Spotify is a neat place to work at. They are very much open about their methods and they publish their code and discoveries on a regular basis, which is not something you come across often in an industry. If one is interested in recommender systems, collaborative filtering and/or music information retrieval, they have loads of information out there to get you started.

Traditionally, Spotify has relied mostly on collaborative filtering approaches to power their recommendations. The idea of collaborative filtering is to determine the users’ preferences from historical usage data. For example, if two users listen to largely the same set of songs, their tastes are probably similar. Conversely, if two songs are listened to by the same group of users, they probably sound similar. This kind of information can be exploited to make recommendations.

Pure collaborative filtering approaches do not use any kind of information about the items that are being recommended, except for the consumption patterns associated with them: they are content-agnostic. This makes these approaches widely applicable: the same type of model can be used to recommend books, movies or music, for example.
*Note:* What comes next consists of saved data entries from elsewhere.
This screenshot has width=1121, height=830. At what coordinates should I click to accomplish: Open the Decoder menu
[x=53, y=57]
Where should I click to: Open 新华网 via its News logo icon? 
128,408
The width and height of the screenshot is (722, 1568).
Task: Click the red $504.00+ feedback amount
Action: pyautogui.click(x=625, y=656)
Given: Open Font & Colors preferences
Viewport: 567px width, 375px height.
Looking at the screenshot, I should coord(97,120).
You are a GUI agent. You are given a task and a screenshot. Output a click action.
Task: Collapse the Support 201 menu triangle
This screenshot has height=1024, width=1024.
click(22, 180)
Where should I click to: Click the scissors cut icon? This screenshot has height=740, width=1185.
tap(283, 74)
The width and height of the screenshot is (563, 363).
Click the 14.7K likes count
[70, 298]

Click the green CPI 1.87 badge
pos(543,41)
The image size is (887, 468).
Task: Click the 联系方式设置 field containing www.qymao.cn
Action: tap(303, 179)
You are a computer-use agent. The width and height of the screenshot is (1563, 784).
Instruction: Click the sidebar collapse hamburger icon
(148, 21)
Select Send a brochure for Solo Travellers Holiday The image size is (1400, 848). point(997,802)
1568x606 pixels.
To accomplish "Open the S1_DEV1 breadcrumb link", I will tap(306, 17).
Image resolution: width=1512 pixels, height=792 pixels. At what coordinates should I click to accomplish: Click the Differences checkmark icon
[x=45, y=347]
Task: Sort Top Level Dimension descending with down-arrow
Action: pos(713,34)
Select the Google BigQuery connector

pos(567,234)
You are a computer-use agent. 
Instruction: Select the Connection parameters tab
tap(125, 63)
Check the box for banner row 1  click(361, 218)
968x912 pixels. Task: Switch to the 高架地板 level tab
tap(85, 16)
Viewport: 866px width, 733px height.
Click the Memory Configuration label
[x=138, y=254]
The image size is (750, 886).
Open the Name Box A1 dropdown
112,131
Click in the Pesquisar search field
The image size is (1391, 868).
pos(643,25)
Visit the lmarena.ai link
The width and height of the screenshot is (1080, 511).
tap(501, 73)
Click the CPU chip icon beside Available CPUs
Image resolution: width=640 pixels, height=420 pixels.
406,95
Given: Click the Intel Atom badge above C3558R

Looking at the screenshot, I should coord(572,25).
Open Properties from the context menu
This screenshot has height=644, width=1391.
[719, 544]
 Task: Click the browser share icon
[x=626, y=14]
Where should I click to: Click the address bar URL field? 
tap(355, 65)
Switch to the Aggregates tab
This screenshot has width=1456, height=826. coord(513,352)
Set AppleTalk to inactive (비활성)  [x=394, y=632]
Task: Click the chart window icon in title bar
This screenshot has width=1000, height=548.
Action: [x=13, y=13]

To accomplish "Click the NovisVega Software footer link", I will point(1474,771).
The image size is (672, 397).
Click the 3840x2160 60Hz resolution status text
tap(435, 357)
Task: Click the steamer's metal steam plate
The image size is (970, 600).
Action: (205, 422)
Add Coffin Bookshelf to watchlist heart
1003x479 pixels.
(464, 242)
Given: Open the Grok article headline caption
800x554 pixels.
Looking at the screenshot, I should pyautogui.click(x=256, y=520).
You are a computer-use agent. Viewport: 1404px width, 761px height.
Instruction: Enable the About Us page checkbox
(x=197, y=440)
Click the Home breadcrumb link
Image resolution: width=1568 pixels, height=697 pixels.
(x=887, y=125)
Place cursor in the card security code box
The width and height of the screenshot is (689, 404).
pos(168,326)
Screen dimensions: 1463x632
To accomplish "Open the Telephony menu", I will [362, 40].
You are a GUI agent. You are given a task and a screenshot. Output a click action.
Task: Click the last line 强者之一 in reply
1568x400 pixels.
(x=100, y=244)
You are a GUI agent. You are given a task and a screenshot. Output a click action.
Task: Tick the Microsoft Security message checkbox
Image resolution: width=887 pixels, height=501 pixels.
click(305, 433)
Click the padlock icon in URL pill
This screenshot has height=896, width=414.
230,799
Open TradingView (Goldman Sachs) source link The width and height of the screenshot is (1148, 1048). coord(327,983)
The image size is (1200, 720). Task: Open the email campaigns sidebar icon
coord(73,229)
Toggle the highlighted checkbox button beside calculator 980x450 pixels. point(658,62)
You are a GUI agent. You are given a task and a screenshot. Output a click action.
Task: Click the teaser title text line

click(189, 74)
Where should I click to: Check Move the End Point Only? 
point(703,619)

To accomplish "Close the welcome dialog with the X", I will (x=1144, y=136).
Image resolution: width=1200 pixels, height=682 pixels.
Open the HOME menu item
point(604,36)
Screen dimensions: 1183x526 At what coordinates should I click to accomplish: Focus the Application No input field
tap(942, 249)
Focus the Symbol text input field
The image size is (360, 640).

Unfortunately, this also turns out to be their biggest flaw. Because of their reliance on usage data, popular items will be much easier to recommend than unpopular items, as there is more usage data available for them. This is usually the opposite of what is wanted. For the same reason, the recommendations can often be rather boring and predictable.

Another issue that is more specific to music, is the heterogeneity of content with similar usage patterns. For example, users may listen to entire albums in one go, but albums may contain intro tracks, outro tracks, interludes, cover songs and remixes. These items are atypical for the artist in question, so they aren’t good recommendations. Collaborative filtering algorithms will not pick up on this.

But perhaps the biggest problem is that new and unpopular songs cannot be recommended: if there is no usage data to analyze, the collaborative filtering approach breaks down. This is the so-called cold-start problem. Spotify wants to be able to recommend new music right when it is released, and they want to tell listeners about new bands they have never heard of. To achieve these goals, they are devising nifty techniques.